Step 2: Transform and Enrich Data

Use Bloblang to process raw O-RAN telemetry, adding derived metrics, compliance classifications, and site metadata before routing to destinations.

Transformation Overview

Raw DU telemetry needs processing for effective analysis:

Timestamp normalization: Convert to nanosecond precision
Compliance classification: Apply PTP timing thresholds
Derived metrics: Calculate efficiency and health scores
Site enrichment: Add cell, sector, and regional metadata
Format conversion: Prepare for destination-specific schemas

Core Transformations

Timestamp Normalization

Ensure consistent timestamp formats across all metrics:

pipeline:
  processors:
    - mapping: |
        # Normalize timestamps to RFC3339 with nanosecond precision
        root = this
        
        # Convert various timestamp formats to standard
        root.timestamp_ns = match {
          this.timestamp.type() == "string" => this.timestamp.ts_parse("2006-01-02T15:04:05Z").ts_unix_nano()
          this.timestamp.type() == "number" => this.timestamp * 1000000000  # Convert seconds to nanoseconds
          _ => now().ts_unix_nano()
        }
        
        # Standardized ISO timestamp
        root.timestamp_iso = timestamp_ns().ts_format("2006-01-02T15:04:05.000000000Z")
        
        # Processing timestamp for pipeline tracking
        root.processed_at = now()

PTP Compliance Classification

Apply 5G timing requirements to PTP offset measurements:

pipeline:
  processors:
    - mapping: |
        root = this
        
        # PTP compliance thresholds for 5G networks
        # Based on ITU-T G.8271.1 and 3GPP TS 38.104
        let abs_offset = if this.ptp4l_offset_ns < 0 { 
          -this.ptp4l_offset_ns 
        } else { 
          this.ptp4l_offset_ns 
        }
        
        root.ptp_compliance = match {
          $abs_offset < 100      => "compliant"     # Within ±100ns - fully compliant
          $abs_offset < 1000     => "degraded"      # ±100-1000ns - degraded performance
          $abs_offset < 10000    => "critical"      # ±1-10μs - critical timing error
          _                      => "non_compliant" # >±10μs - non-compliant
        }
        
        # Compliance score (0-100)
        root.ptp_score = match {
          $abs_offset < 100      => 100
          $abs_offset < 1000     => 100 - (($abs_offset - 100) / 9)     # 100-90
          $abs_offset < 10000    => 90 - (($abs_offset - 1000) / 100)   # 90-0  
          _                      => 0
        }.round()
        
        # Alert level
        root.ptp_alert_level = match this.ptp_compliance {
          "compliant"     => "none"
          "degraded"      => "warning"  
          "critical"      => "major"
          "non_compliant" => "critical"
        }

PRB Efficiency Calculations

Calculate resource utilization efficiency and congestion indicators:

pipeline:
  processors:
    - mapping: |
        root = this
        
        # PRB efficiency calculations
        root.prb_total_utilization = (this.prb_dl_pct + this.prb_ul_pct) / 2
        root.prb_efficiency = root.prb_total_utilization.round()

EXCERPTED DATA
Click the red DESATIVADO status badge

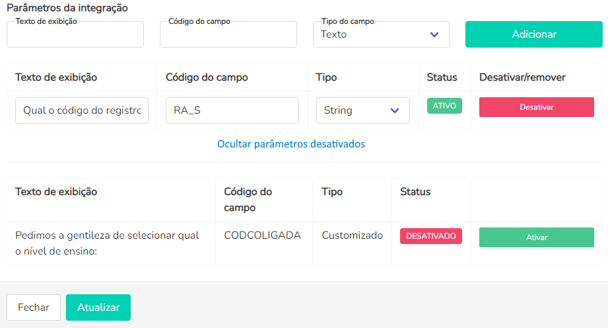[x=430, y=236]
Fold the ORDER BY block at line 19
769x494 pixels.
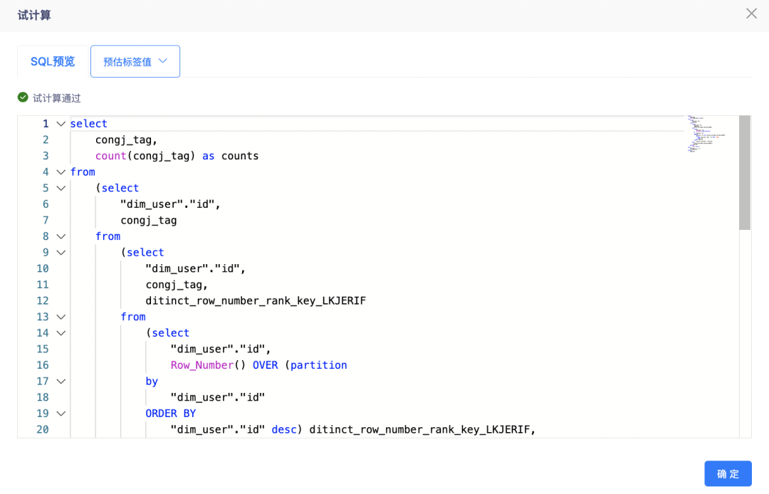point(61,414)
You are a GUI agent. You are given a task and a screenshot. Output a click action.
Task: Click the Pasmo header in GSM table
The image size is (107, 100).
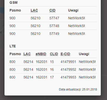tap(15, 10)
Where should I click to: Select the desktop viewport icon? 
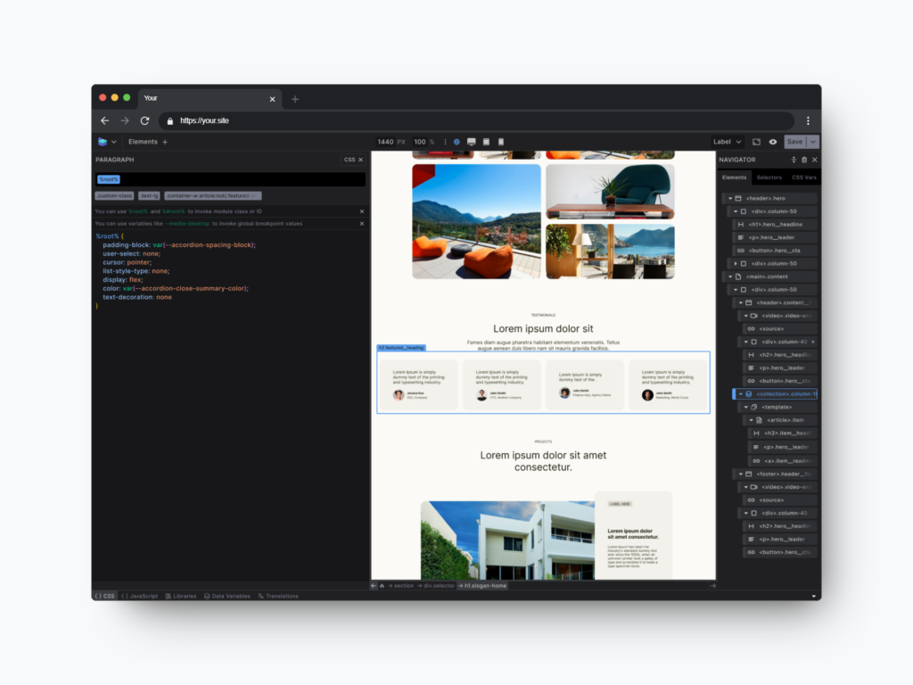(x=471, y=142)
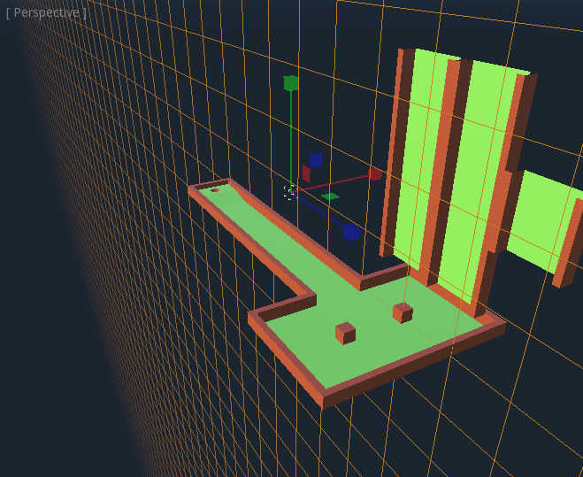Click the green Y-axis handle cube

[290, 83]
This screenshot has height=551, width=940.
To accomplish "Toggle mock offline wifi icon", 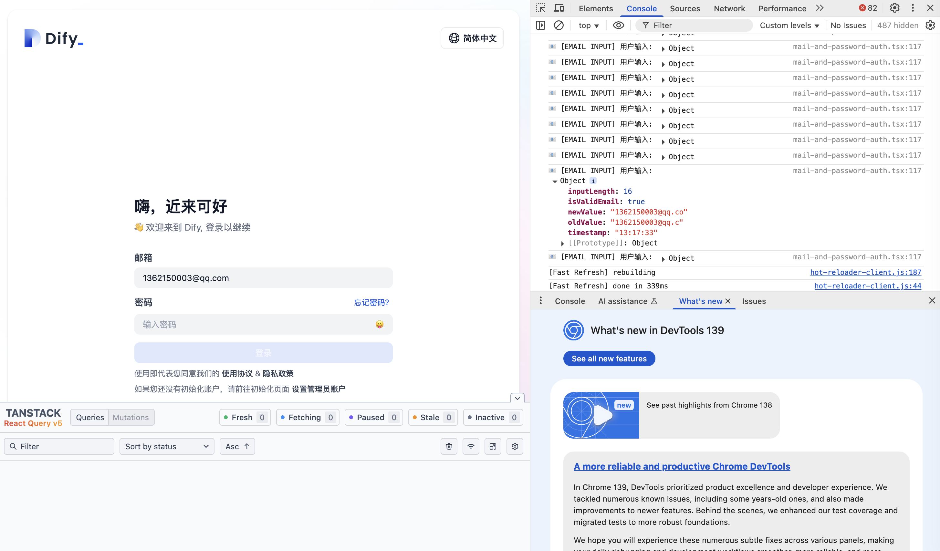I will (x=471, y=447).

DIRECTION
Reproduce word for word the stretch of the O-RAN telemetry transformation guide from "root.ptp_compliance = match" through "Compliance score (0-100)". The data is not needed for the work that follows.

RESPONSE
root.ptp_compliance = match {
          $abs_offset < 100      => "compliant"     # Within ±100ns - fully compliant
          $abs_offset < 1000     => "degraded"      # ±100-1000ns - degraded performance
          $abs_offset < 10000    => "critical"      # ±1-10μs - critical timing error
          _                      => "non_compliant" # >±10μs - non-compliant
        }
        
        # Compliance score (0-100)